In sickness and in death
Her work is part of a group exhibition, Living/Loss: The Experience of Illness in Art, at the Lewis Glucksman Gallery in UCC, which chronicles illness from onset to outcome. Glucksman director Fiona Kearney has curated the show in association with Prof Fergus Shanahan of the APC.
Kearney wanted the show to be empathetic. “While there have been a number of exhibitions which have used a diagnostic eye, there have been very few, if any, which have looked at it from a patient’s perspective,” says Kearney. “We felt that to really honour that, it was important to structure the show in that way.”
Living/Loss is chronologically staged. Each phase of illness is addressed: feeling sick; doctor doctor; waiting room; hospital stays; medical care; recovery, rehabilitation and loss.
The work by Turner Prize winner Martin Creed draws attention to hypochondria. “The Martin Creed work is wonderful in that way. It reminds us of the little sticky plaster that we’ve all had on our finger or our knee,” says Kearney. “But also, in the way that Creed works, which is quiet obsessive compulsive, there is this idea of ‘How many squares can I cut out of this exact stack?’. It’s hinting at a little bit of hypochondria, or that kind of obsession with illness which is very prevalent in contemporary society.”
Cork-based duo James and Michael Fitzgerald, who work under the name the Project Twins, were commissioned to make site-specific work for the ‘doctor doctor’ phase of Living/Loss.

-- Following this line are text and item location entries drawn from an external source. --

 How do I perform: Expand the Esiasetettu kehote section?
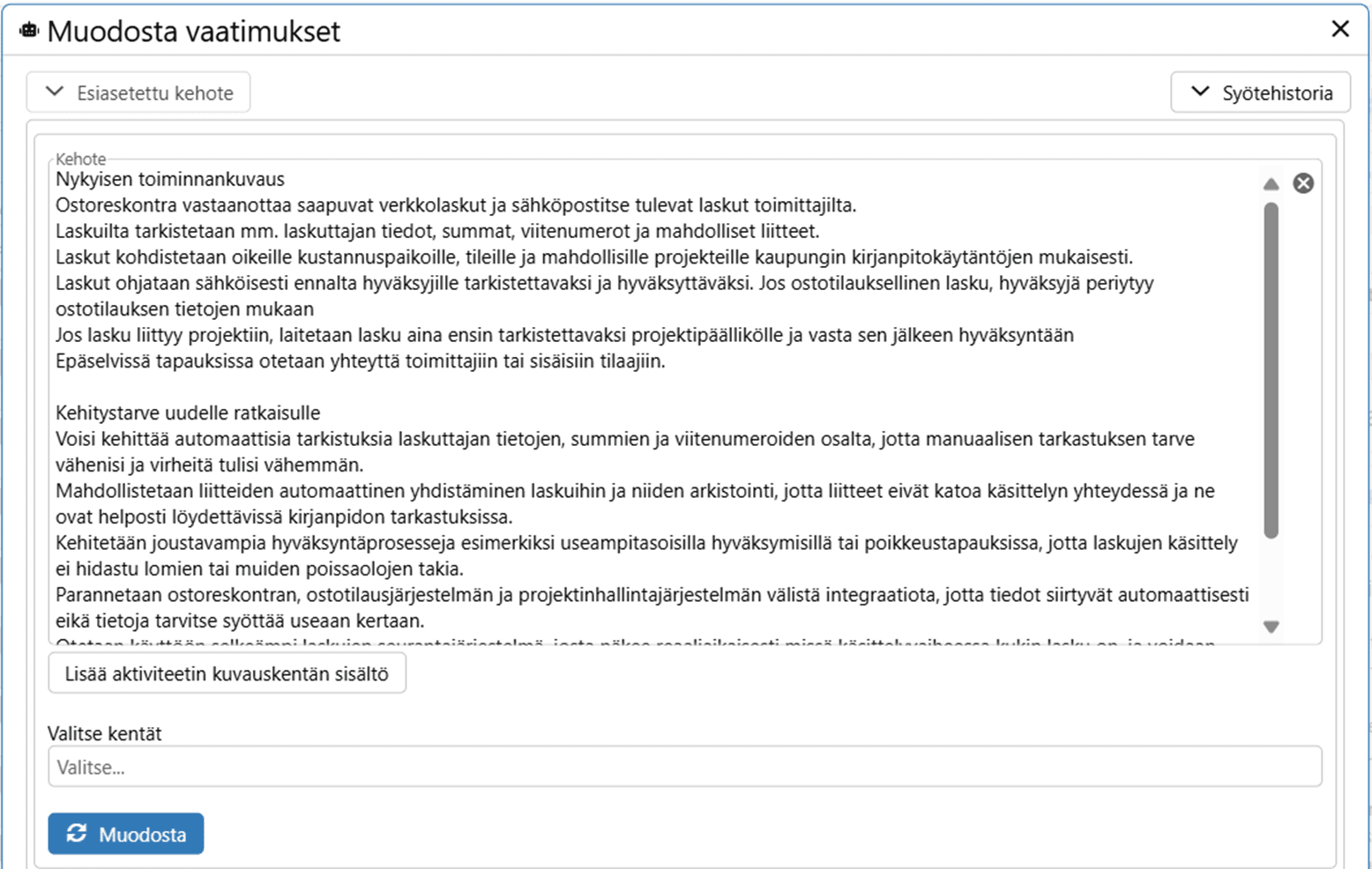point(138,93)
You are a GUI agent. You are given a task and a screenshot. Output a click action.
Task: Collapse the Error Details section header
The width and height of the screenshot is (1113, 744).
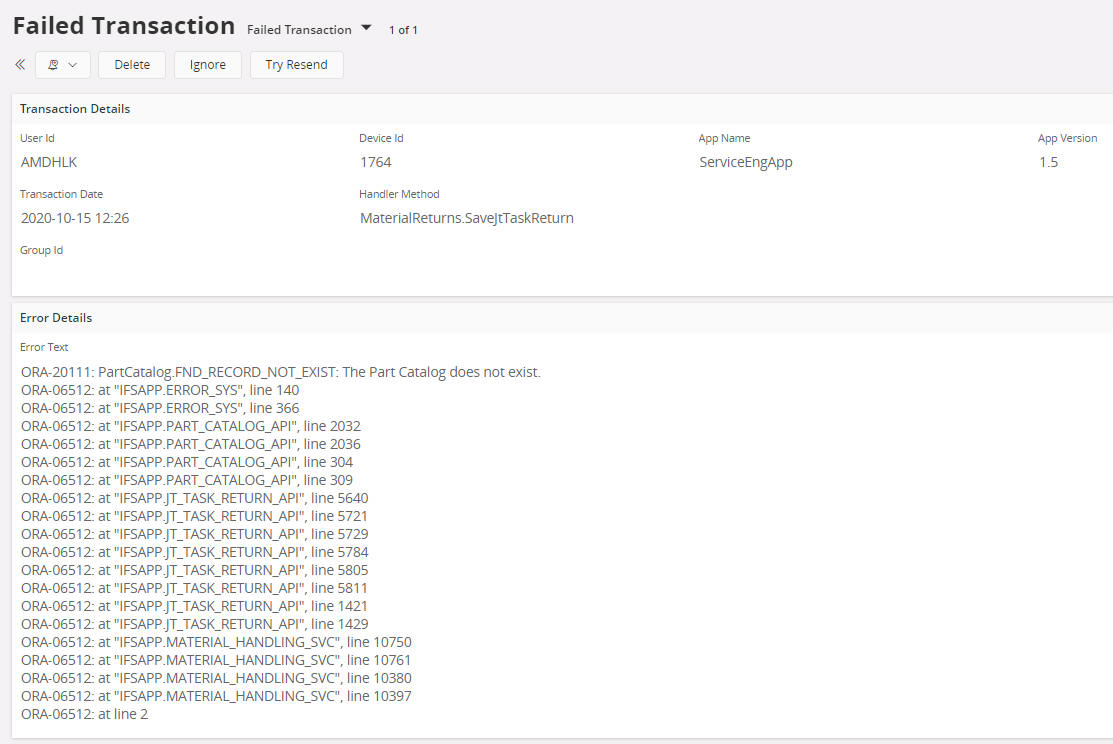click(56, 318)
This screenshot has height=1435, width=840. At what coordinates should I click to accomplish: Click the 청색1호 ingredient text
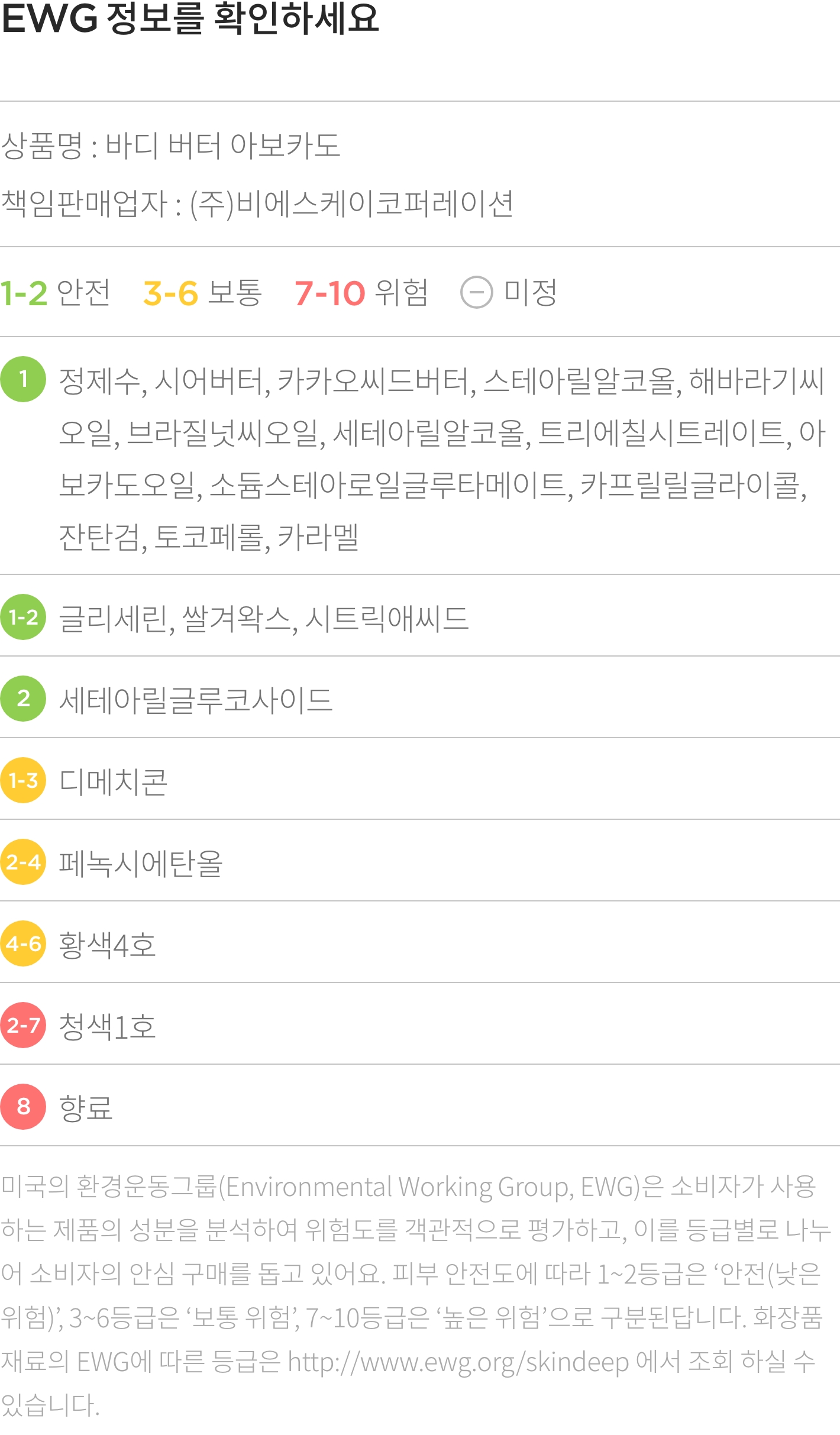[x=107, y=1026]
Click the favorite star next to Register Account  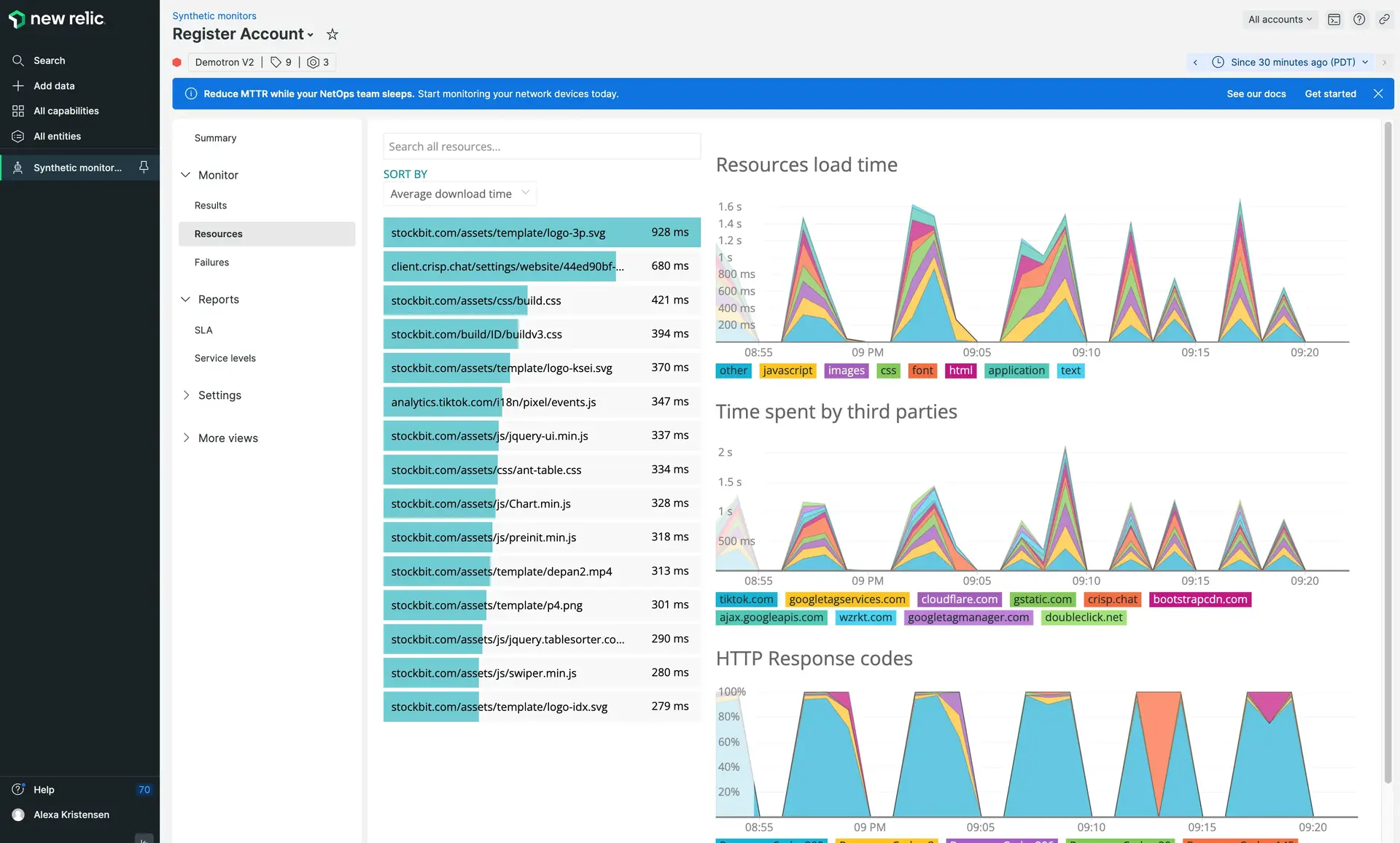[x=332, y=34]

Impressed by their graphics, Kearney asked them to respond to illness and its relationship to self-esteem and depression. “They made three paintings and they’re all acrylic-on-canvas,” says Kearney. “You can see how they were made for the fantastic height of the gallery space. The reason I was interested in working with the Project Twins is that they’re mostly known as illustrators, so they’re very graphic. That communication of illness often happens through posters, or if you go into a doctor’s waiting room, that barrage of information you get: emotional ads for different drugs.
“We were interested in how they would take that language, and approach it from the experience of the patients themselves. They came up with something much more beautiful than we could have imagined, which is the gift of the artist, always to take the brief and go that bit further.
“They started to think about ideas of stigma and society, but also turned it into this idea of the weight of medication for depression, or how the individual really labours under that experience of being ill.”
Jo Spence’s stricken face is the image fronting this exhibition. Her photographic work is a raw and personal account of her lumpectomy and leukaemia. “I had been looking at the works of Jo Spence and I wasn’t really sure how our colleagues would respond to them,” says Kearney.
“I was talking Fergus Shanahan through the show, and he said, ‘Where’s the anger? Where’s the rage? You don’t have illness without some people feeling extremely cross about what’s happened to them, or being very upset with the world of their circumstances. This is something we have to incorporate into the exhibition.’
“So, that was the moment I brought out the Jo Spences. She is doing a number of things, but in all of the photographs there is a real sense of defiance and resistance, both to the way in which her illness might be seen and how she’s being seen herself with her illness. And also the way it’s affected her body, there is a kind of a sadness there. And there’s humour in it.”
Video footage from the Wellcome Collection takes us back in time via hospital documentaries and TV adverts. These are fun, but have core messages that are struggling to be heard today.
German photographer Thomas Struth has a large presence on the upper floor. Struth was privately commissioned to make work for a Swiss hospital’s wards. In each room he made two types of photographs. One type was of wide-open landscapes for the patient to look at, to help them dream and hope. The other, at the head of each bed, was a close-up image for the visitors and staff to remember the dignity and individuality of the patient.
Damien Hirst has become synonymous with medical representation in art. Living/Loss features the full series of his work, Last Supper. These 13, large screenprints depict pharmaceutical packaging. Hirst has replaced the drug names with the names of food.
“The reference is to the religious last supper and the 13 who were present there. Hirst, as ever, is being a little provocative around ideas of art and religion. This work was made in 1999, so it’s early enough in terms of Hirst’s own practice. He is now probably one of the most recognisable artists working today.
“Hirst was one of those artists who was always trying to build his name as a brand. When he was making these works, he wouldn’t have been as well-known. One of the things he’s done is, where the brand name of the drug would have been, he’s taken it out and put in the words ‘Damien Hirst’ and very cleverly created all these different little logos for himself, so he is as present as the drug.
“He has fulfilled it in a sense because his brand is as powerful now, probably, as Procter & Gamble and any of those other ones. He is looking at the way we might now consume drugs as readily and easily as we would everyday foodstuffs. The references to the food here is very normal and everyday.”
* Living/Loss: The Experience of Illness in Art will run until Mar 10. Cecily Brennan, the Project Twins and Thomas Struth will each deliver an artist’s talk in early 2013.
* Public Symposium, The Experience of Illness: Learning from the arts, takes place Friday and Saturday in UCC. Booking required.